◆ SUPPLIED DATA ◆
★ ★ ★ ★ ★ ★ ★
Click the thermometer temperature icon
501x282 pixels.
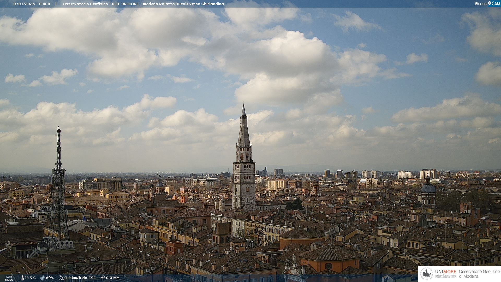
★ ★ ★ ★ ★ ★ ★
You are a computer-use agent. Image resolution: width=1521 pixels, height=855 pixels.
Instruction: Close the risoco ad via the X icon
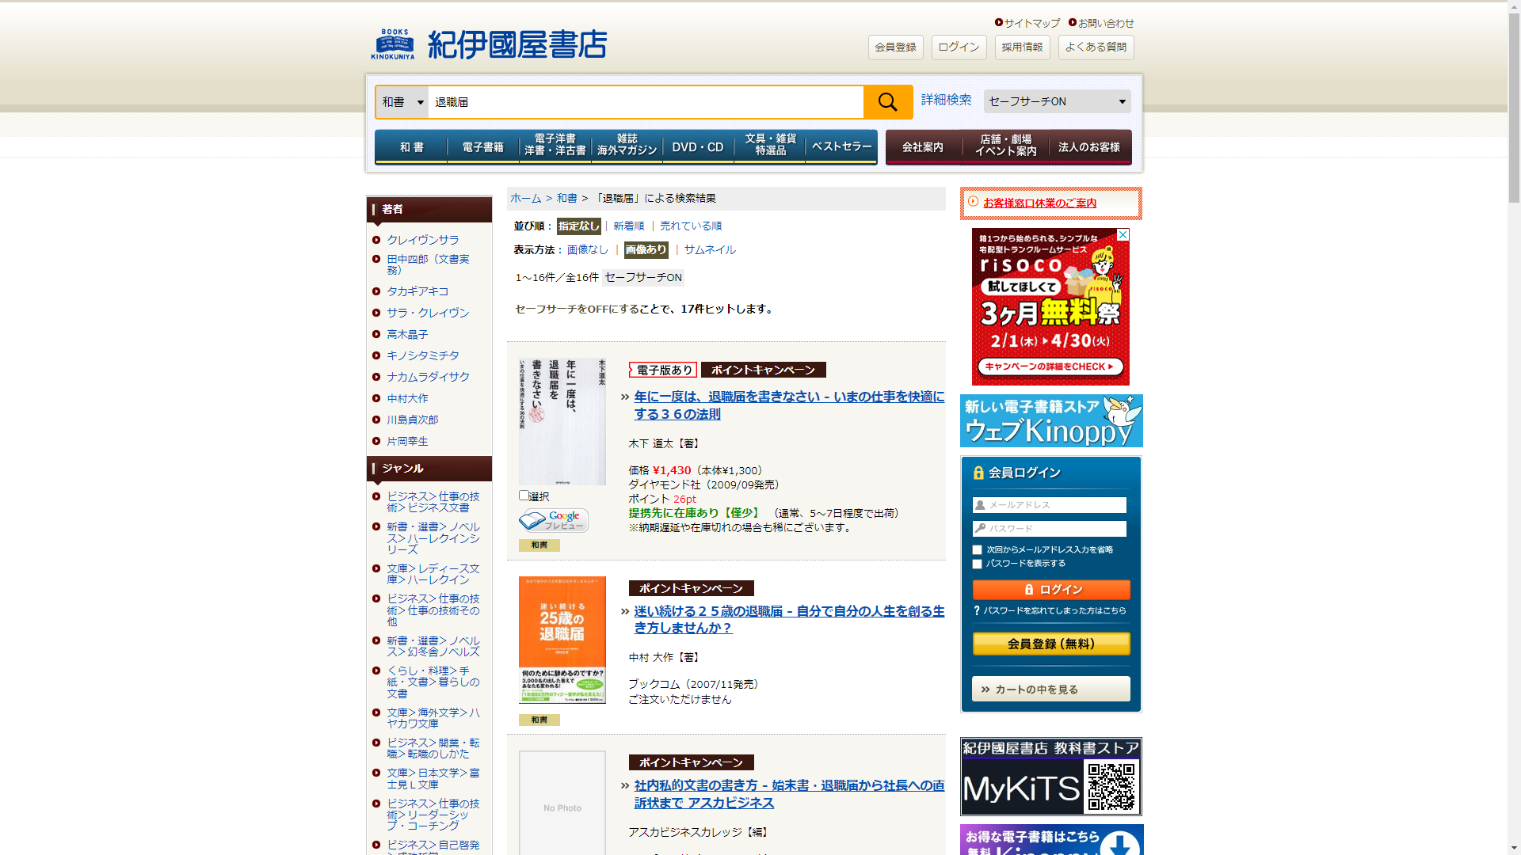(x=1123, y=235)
★ ★ ★ ★ ★ ★ ★
◆ PROBLEM STATEMENT ◆
Some lines in the material contain "pixels". Show all of them.

◆ EXPECTED ANSWER ◆
501x282 pixels.
You are a computer-use agent. Image resolution: width=1521 pixels, height=855 pixels.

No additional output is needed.